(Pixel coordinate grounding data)
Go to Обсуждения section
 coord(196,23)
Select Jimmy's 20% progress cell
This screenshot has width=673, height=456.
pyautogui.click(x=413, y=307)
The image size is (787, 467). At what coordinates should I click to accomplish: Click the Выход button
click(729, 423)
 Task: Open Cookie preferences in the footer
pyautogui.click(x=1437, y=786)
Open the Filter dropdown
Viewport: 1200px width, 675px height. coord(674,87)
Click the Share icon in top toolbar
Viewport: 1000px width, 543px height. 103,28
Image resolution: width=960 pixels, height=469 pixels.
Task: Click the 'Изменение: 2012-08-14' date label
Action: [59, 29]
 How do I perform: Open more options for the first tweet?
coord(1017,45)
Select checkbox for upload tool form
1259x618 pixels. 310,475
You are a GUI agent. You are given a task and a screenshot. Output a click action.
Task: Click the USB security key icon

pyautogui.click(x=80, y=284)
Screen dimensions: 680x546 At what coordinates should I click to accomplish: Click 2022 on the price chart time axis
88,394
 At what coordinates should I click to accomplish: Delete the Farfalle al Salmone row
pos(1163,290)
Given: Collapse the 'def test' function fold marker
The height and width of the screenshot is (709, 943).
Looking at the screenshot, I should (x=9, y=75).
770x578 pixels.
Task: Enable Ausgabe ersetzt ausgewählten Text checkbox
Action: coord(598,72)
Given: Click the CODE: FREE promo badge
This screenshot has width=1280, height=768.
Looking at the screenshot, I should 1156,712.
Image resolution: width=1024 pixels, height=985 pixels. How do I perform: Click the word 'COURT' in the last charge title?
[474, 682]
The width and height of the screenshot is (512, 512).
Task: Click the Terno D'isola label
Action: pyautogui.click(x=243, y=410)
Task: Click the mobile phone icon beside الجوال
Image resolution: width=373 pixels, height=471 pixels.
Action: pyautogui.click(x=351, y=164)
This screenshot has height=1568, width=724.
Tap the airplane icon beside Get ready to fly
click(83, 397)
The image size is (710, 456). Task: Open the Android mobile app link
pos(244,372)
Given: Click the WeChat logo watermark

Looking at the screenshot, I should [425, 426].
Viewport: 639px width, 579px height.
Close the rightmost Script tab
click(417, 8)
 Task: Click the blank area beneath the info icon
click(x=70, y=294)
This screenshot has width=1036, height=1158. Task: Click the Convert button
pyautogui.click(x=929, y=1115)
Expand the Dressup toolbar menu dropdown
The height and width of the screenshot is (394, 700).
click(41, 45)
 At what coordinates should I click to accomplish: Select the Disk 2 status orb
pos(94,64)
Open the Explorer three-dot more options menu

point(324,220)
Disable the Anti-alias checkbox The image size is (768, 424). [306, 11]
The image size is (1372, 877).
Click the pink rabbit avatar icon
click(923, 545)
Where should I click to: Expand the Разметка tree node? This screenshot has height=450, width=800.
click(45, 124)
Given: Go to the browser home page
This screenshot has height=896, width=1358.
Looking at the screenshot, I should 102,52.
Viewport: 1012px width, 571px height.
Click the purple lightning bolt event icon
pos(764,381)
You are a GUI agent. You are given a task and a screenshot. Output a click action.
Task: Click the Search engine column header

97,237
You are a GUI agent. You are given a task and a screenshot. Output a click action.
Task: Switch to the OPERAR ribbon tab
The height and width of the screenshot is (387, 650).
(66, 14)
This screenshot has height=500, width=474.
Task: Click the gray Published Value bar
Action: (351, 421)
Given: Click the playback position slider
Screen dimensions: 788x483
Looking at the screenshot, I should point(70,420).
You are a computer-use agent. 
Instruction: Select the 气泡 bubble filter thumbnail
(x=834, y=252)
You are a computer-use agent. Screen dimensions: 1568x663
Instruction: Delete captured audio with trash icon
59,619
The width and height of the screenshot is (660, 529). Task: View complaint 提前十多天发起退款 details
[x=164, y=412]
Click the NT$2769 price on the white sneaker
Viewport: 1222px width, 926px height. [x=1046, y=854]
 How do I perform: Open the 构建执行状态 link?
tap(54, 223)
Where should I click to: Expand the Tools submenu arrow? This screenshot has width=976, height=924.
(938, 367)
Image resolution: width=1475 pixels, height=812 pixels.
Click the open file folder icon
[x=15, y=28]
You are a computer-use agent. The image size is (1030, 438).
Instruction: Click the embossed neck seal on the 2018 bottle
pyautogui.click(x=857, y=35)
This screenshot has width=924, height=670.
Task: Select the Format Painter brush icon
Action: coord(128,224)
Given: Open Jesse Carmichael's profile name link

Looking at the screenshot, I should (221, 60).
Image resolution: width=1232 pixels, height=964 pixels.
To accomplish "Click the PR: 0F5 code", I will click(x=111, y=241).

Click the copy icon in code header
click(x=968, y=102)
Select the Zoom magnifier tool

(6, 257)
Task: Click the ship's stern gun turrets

**YOUR ASSIGNMENT**
Taking the line with "Click the copy icon in code header" as the first, copy every line through the end of the entries above exactly, with no others.

**OUTPUT FOR THIS EXERCISE**
Click the copy icon in code header
click(x=968, y=102)
Select the Zoom magnifier tool

(6, 257)
Task: Click the ship's stern gun turrets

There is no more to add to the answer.